#!/bin/sh
for arg1 in "$@"
do
counter=0
for arg2 in "$@"
do
if [ "$arg2" = "$arg1" ] && [ $counter -eq 0 ]
then
counter=$((counter+1))
continue
fi
if [ "$arg2" = "$arg1" ]
then
echo
echo "Error: Two or more arguments are the same."
echo
echo "Exiting..."
echo
exit 1
fi
done
done
exit 0
#!/bin/sh
for arg1 in "$@"
do
counter=0
for arg2 in "$@"
do
if [ $counter -eq 0 ]
then
counter=$((counter+1))
continue
fi
if [ "$arg2" = "$arg1" ]
then
echo
echo "Error: Two or more arguments are the same."
echo
echo "Exiting..."
echo
exit 1
fi
done
done
exit 0
It outpouts:
[john@manjaromatepc Downloads]$ ./script.sh ~/Documents/ ~/Downloads/
Error: Two or more arguments are the same.
Exiting...
[john@manjaromatepc Downloads]$
Since both of your scripts are comparing every element of the operand list to every element of the operand list, one might expect that there would be at least two cases where the operands would be identical.
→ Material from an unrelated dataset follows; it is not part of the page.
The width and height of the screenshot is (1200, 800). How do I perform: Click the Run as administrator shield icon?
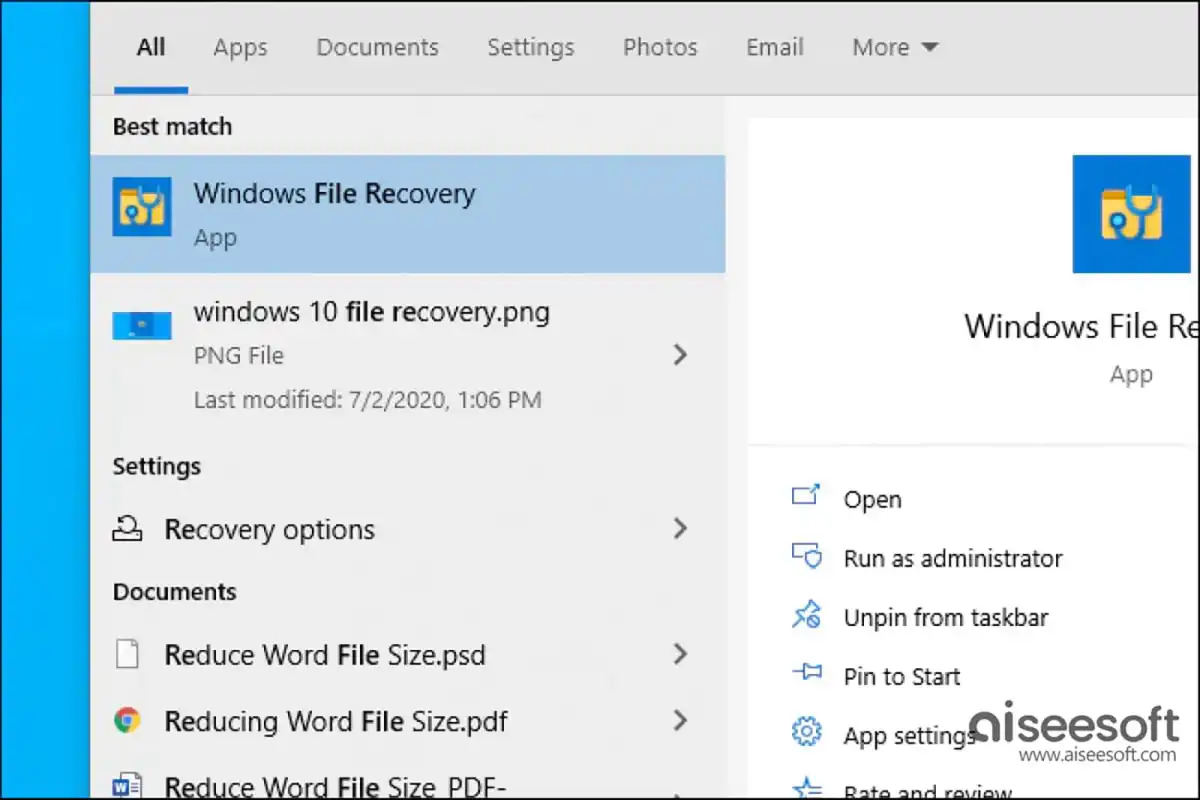pos(805,557)
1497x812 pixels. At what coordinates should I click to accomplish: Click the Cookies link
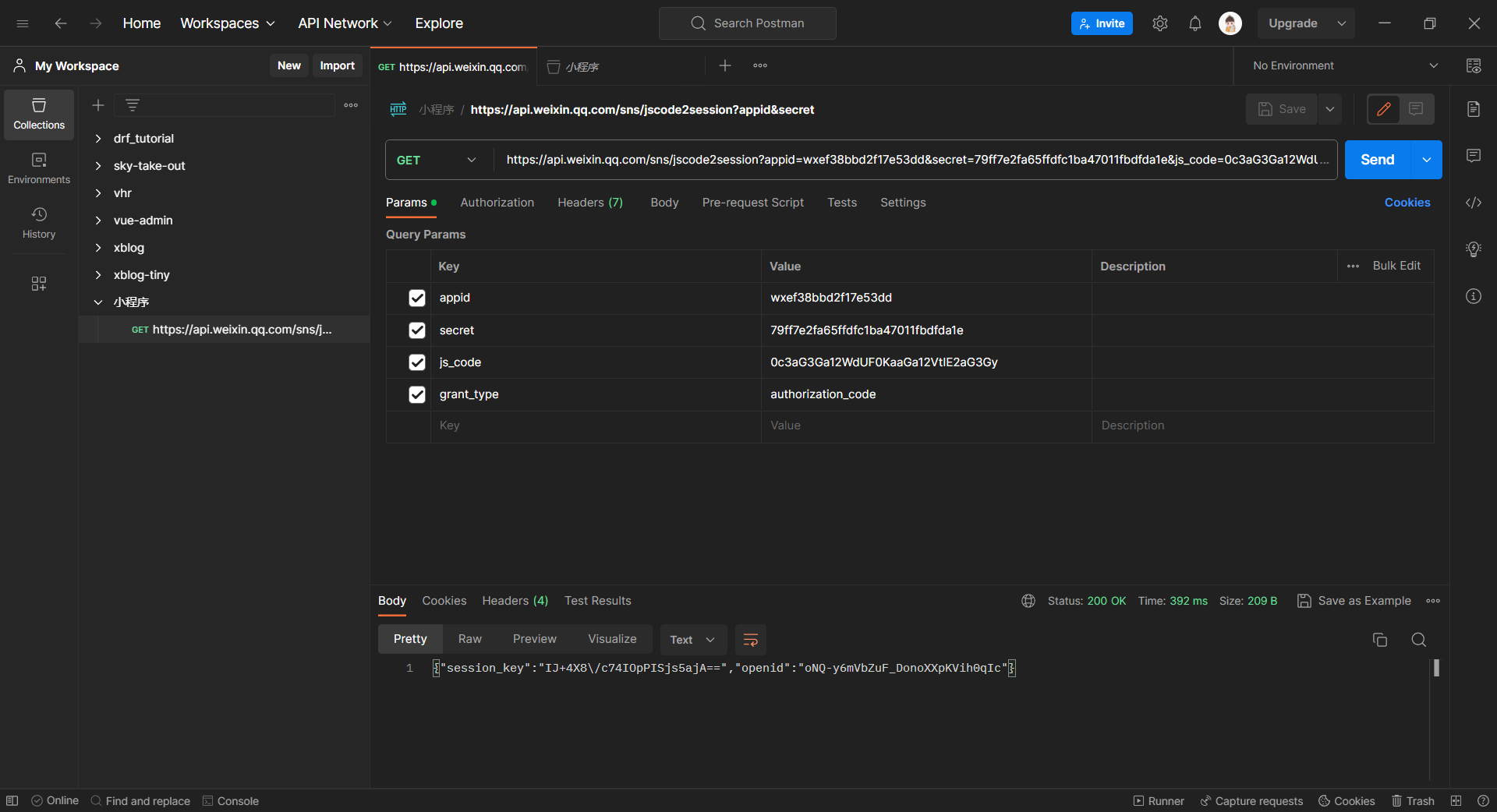click(1407, 203)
Those cases would be when you're comparing the first operand to the first operand (i.e., $HOME/Documents/ to $HOME/Documents/ ) and when you're comparing the second operand to the second operand (i.e., $HOME/Downloads/ to $HOME/Downloads/ ).
Maybe there is a logical mistake in both scripts???
What is the logic in both of your scripts behind the variable named counter ? Why does it matter what the value of $counter is when trying to determine whether or not two command-line arguments are the same?
There doesn't appear to be any attempt to keep from checking one element against itself in your command-line argument vector in either of your shell scripts.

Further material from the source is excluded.